GIVEN ENTRIES
- Opening Delimiter -

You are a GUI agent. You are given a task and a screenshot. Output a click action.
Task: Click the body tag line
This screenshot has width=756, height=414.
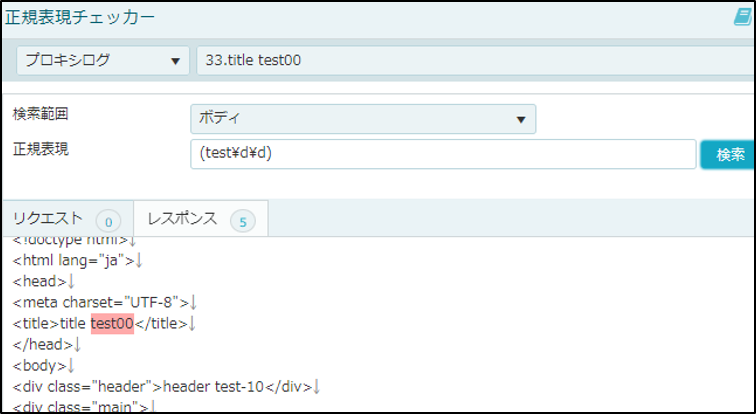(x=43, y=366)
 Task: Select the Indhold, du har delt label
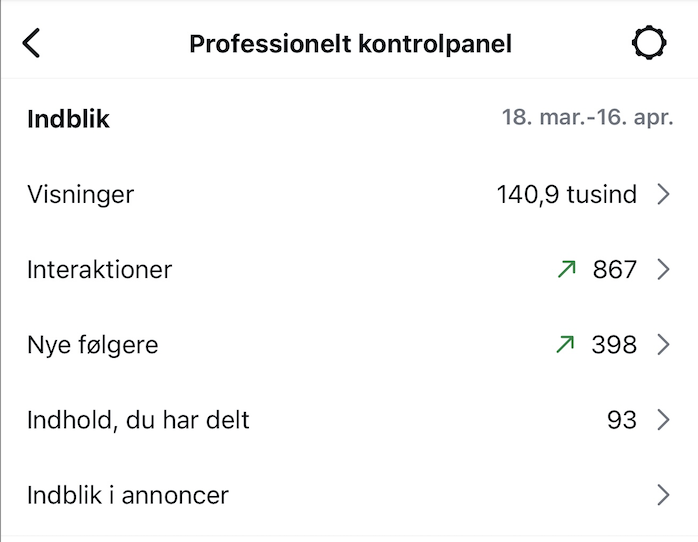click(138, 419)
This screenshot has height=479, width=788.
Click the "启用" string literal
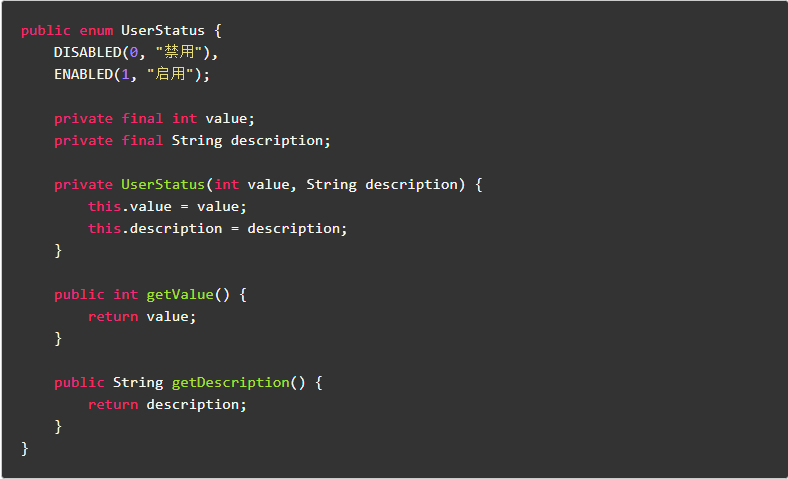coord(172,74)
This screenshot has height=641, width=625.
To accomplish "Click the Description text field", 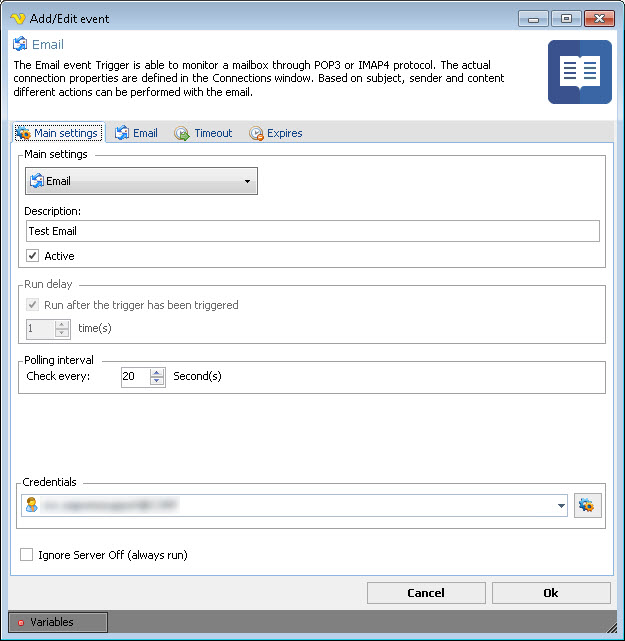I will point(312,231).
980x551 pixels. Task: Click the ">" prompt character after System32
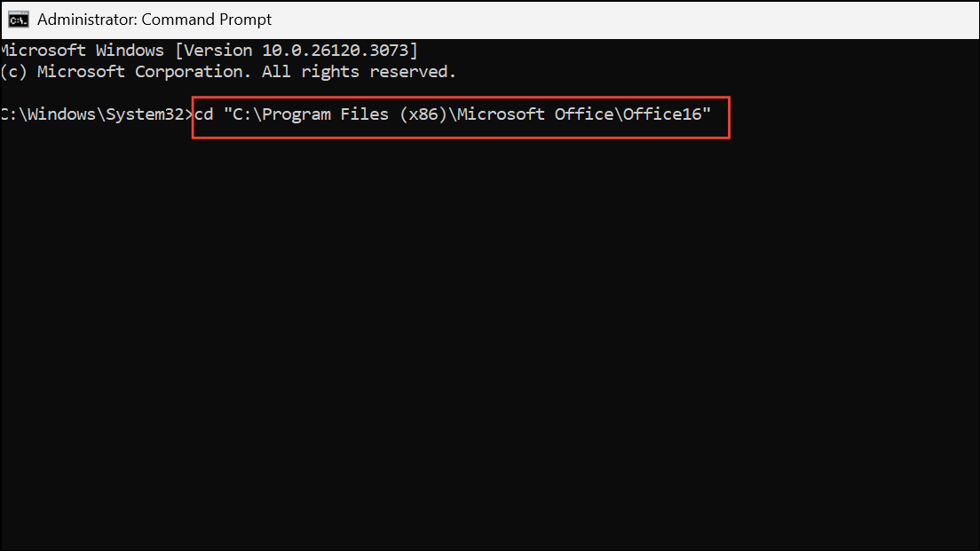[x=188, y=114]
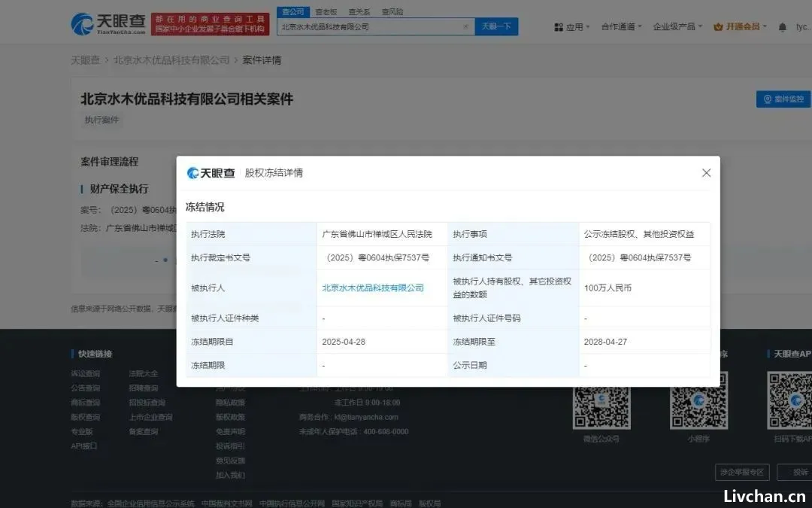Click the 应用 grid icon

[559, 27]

- Closing Delimiter -

WORK REQUEST
Output only the lines running from the line with "980x551 pixels. Task: Click" through the last line of the entries above, inclusive, with pictures excluded.

ANSWER BELOW
980x551 pixels. Task: Click the ">" prompt character after System32
[x=188, y=114]
Click the 应用 grid icon

[559, 27]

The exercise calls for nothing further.